As so often, John Chadwick and International Mining are ahead. In the article Process Control, John provides this news of movements in the world of advanced software and engineering:

Fluent, which claims to be the world leader in computational fluid dynamics software and services, has entered into a partnership with DEM Solutions, a leading developer of Discrete Element Methods software solutions.

Fluent’s software is used to simulate, visualize, and analyze fluid flow, heat and mass transfer, and chemical reactions. A reasonable technical article that illustrates the use of their codes deals with Hydropower Turbines made more efficient. I liked the article on Activated Sludge Basin – maybe because I have tried to design one myself many years ago and that was not easy. For those who liked Pirates of the Caribbean, a similar sense of the wry will take you to A Dry Passage to the Afterlife.

DEM Solutions software is used to simulate, analyze, and visualize particle flows so that you can get a feel for what is happening in a situation involving particle kinematics, momentum, and heat and mass transfer.

The end product of all this software is, for example a new and better hydrocyclone.
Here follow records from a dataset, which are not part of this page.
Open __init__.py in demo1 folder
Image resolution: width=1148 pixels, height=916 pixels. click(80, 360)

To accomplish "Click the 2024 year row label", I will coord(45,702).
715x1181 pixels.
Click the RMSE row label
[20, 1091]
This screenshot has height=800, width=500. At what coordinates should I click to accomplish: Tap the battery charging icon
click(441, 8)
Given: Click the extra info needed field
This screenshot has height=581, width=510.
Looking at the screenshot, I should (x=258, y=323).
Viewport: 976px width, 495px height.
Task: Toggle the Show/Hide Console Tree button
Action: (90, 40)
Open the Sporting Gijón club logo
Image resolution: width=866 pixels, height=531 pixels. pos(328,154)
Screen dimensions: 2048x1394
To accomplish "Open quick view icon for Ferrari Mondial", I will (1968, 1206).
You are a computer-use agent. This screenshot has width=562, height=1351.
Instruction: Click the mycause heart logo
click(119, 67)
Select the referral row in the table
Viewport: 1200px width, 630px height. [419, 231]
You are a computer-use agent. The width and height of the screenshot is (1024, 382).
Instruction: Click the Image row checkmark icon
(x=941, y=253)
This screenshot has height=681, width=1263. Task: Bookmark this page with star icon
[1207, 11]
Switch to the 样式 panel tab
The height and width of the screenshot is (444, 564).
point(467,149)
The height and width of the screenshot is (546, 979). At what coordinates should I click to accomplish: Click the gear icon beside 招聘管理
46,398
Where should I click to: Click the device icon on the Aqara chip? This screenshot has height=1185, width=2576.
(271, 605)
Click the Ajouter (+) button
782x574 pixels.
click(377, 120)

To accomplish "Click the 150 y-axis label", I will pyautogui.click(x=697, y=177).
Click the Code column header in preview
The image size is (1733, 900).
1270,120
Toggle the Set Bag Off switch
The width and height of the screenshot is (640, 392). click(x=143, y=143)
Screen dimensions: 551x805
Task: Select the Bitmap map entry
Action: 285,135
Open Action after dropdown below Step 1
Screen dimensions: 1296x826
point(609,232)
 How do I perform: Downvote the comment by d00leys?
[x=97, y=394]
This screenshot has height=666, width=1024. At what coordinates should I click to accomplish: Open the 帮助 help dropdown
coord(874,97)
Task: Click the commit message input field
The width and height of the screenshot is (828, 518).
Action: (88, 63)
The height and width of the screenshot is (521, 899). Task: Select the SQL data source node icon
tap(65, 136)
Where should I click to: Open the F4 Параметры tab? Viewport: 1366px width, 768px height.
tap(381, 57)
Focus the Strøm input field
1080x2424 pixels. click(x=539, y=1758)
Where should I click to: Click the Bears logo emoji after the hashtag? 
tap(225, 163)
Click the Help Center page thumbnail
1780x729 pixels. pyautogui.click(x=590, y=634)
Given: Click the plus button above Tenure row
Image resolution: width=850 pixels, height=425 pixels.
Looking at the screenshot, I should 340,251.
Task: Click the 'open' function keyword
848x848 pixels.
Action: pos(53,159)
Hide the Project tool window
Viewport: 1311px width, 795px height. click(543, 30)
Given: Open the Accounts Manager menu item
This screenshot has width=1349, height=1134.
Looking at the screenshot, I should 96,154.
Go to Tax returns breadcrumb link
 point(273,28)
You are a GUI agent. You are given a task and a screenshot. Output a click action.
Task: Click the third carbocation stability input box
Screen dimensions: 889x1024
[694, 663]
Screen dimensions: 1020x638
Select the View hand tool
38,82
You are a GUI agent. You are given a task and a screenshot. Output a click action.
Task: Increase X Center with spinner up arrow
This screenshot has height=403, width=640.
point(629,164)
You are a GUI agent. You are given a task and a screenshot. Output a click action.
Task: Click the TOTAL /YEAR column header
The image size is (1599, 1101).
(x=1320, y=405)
Here is as complex a technical paper as you will find on going from the physical equations, through the computer codes, to the reality of a metal cyclone: Designing Automated Computations Fluid Dynamics Modelling Tools for Hydrocyclone Design.

Really it would be much easier to got to the Krebs website and see what they have to offer and hence choose and buy the right cyclone for the job. From their headquarters in Tucson they “supply the broadest range of sizes, styles and configurations of hydrocyclones available in the industry. Hydrocyclones from 0.5- to 90-inch [13- to 2,286-mm] in diameter are offered to meet specific performance objectives. To meet customers’ process condition, hydrocyclones in a variety of housing, liners and component materials are available. Literally hundreds of hydrocyclone configurations are available to meet applications including solid/liquid separation, liquid/liquid separation and multiphase desanding.”

To end: I cannot resist replicating this picture of Tucson, amongst my favorite places in the US. My first two years in north America were spent at the corner of Tanque Verde and Pantano looking out over Mt Lemon. Google Earth confirms that the apartments are still there although the trees are a lot larger. Who knows when I will get back, if ever. Maybe I need to write more about cyclones, particulate mechanics, Fluent, DEM, and Krebs. To do that, I need to visit their engineers.